This chapter contains the functions and objects defined in the search.h header file. It contains the following sections:
The following table provides an alphabetized version of the functions and objects for your reference.
Table 24–1 Alphabetized Functions and Objects Defined in the search.h File
Search function or object |
Category |
---|---|
append, increase, reset, SearchBuffer_Create, SearchBuffer_Free |
Memory Buffer Management |
Search_Apply, Search_Create, Search_Find, Search_Findval, Search_Free, Search_AttributeCompare, Search_GetAttributeSize, Search_GetTotalSize, Search_GetValueCount, Search_GetValueSize, Search_InsertAVP, Search_Merge, Search_Remove |
Search Structure |
Search_AttributeCompare, Search_InsertStr, Search_Rename, Search_Replace, Search_ReplaceMV, Search_ReplaceStr, Search_SqueezeMV, SearchAVPair_Create, SearchAVPair_Free |
Attribute-Value Pair Routines |
Search_AttributeCompareMV, Search_Contains, Search_DeleteMV, Search_FindvalMV, Search_Insert, Search_InsertMV, Search_IsMVAttribute, Search_MVAttributeParse, SearchAVPair_IsMV, SearchAVPair_NthValid, SearchAVPair_NthValue, SearchAVPair_NthVsize |
Multi-valued Attribute Routines |
Search_ParseInitFile, Search_ParseInitStr, Search_PrintInitFile, Search_PrintInitFn, Search_PrintInitStr, SearchStream_Finish, SearchStream_GetAllowed, SearchStream_GetDenied, SearchStream_IsAllowed, SearchStream_IsEOS, SearchStream_IsParsing, SearchStream_IsPrinting, SearchStream_Parse, SearchStream_Print, SearchStream_SetAllowed, SearchStream_SetDenied, SearchStream_SetFinishFn |
Stream Routines for Parsing and Printing Searches |
A Search has a schema-name and it associates a URL with a collection of attribute- value pairs. The schema-name identifies how to interpret the attribute-value pairs. Search supports text and binary data, and attributes can have multiple values.
Example for Search:
@DOCUMENT { http://www.siroe.com/ title{17}: Welcome to Siroe! author{13}: Dot Punchcard } |
A Search object has URL and schema-name fields to store its URL and schema_name:
/* The URL */
/* The Schema-Name, such as @document or @RDMHeader*/
A Search object contains a collection of SearchAVPair objects, which each contain an attribute and one or more values. To access attribute values in a Search, use Search_find() to retrieve the AVPair for the given attribute, or use Search_findval() to retrieve the value string for a given attribute. You must use all lowercase for attribute names for find*(), since only exact attribute name lookups are supported.

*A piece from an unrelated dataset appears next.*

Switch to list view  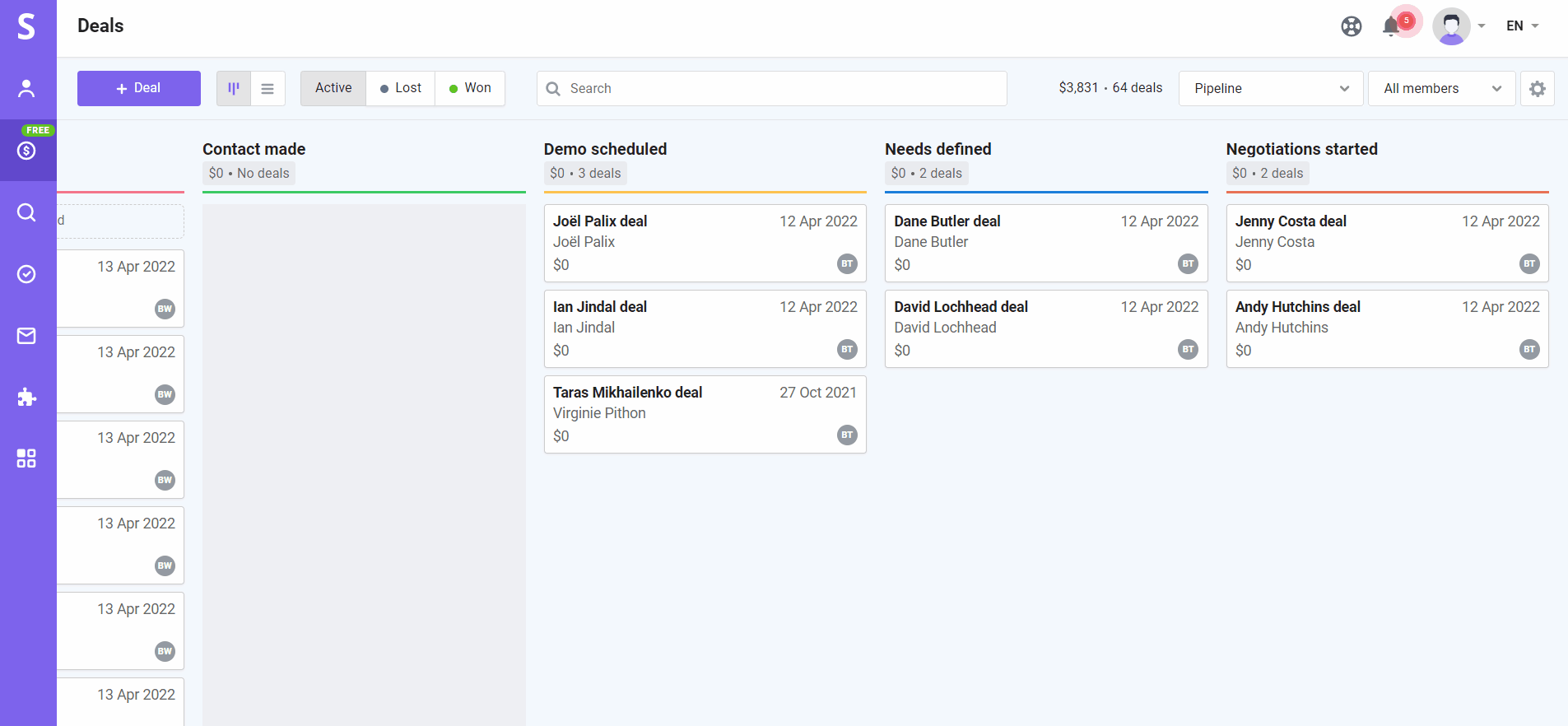[268, 88]
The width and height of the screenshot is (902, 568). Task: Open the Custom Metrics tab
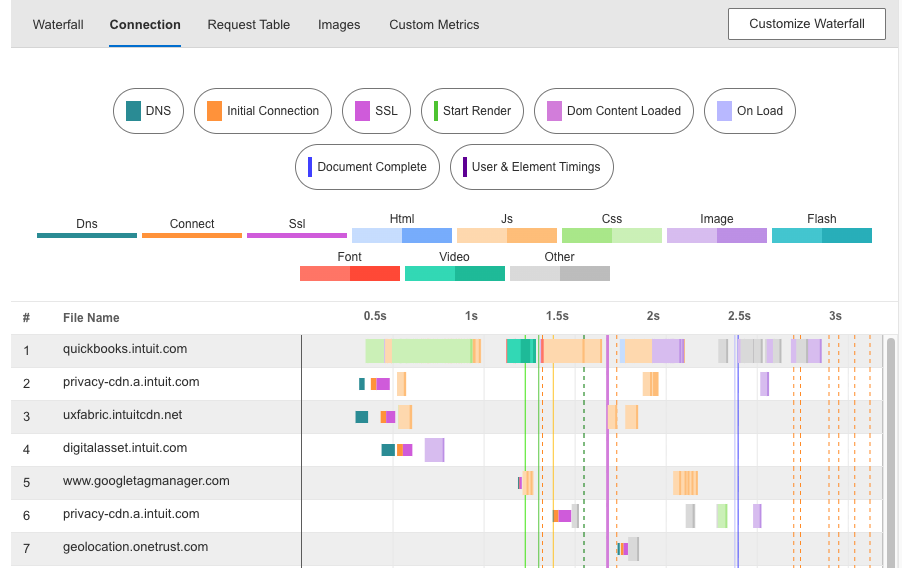pyautogui.click(x=434, y=24)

You can create Search objects by using the Search_create() function. You can also read Search objects from a Search stream.
NSAPI_PUBLIC Search *Search_Create (char *schema_name, char *url)
Creates a Search structure with the given schema name and URL.
NSAPI_PUBLIC void Search_Free(Search *)
Frees the given Search structure.
NSAPI_PUBLIC int Search_GetTotalSize(Search *s)
Gets the estimated total size of the Search in bytes.
NSAPI_PUBLIC int Search_GetAttributeCount(Search *s)
Gets the number of attributes in the Search.
NSAPI_PUBLIC int Search_GetAttributeSize(Search *s)
Gets the size of the attributes only.
NSAPI_PUBLIC int Search_GetValueSize(Search *s)
Gets the size of the values only.
NSAPI_PUBLIC int Search_GetValueCount(Search *s)
Gets the number of values only.
NSAPI_PUBLIC int Search_Merge(Search *dst, Search *src);
Use this function to merge two Search objects (perform a Union of their attribute-values). It returns non-zero on error; otherwise, returns zero and the ”dst’ Search object contains all the attribute-value pairs from the ”src’ Search object.
If the ”dst’ object contains the same attribute as ”src’, then the attribute becomes a multi-valued attribute and all of the values are copied over to ”dst’. Only multi-valued attributes are copied over. For single-value attributes, discard the value in ”dst’. Currently only “classification” is a multi-valued attribute.
#define Search_Find(search, attribute-name)
Retrieves the AVPair for the given attribute in the given search. For example, the following statement gets the AVPair for the title attribute in the search s:
SearchAVpair avp=Search_Find(s, "title");
#define Search_Findval(search, attribute-name)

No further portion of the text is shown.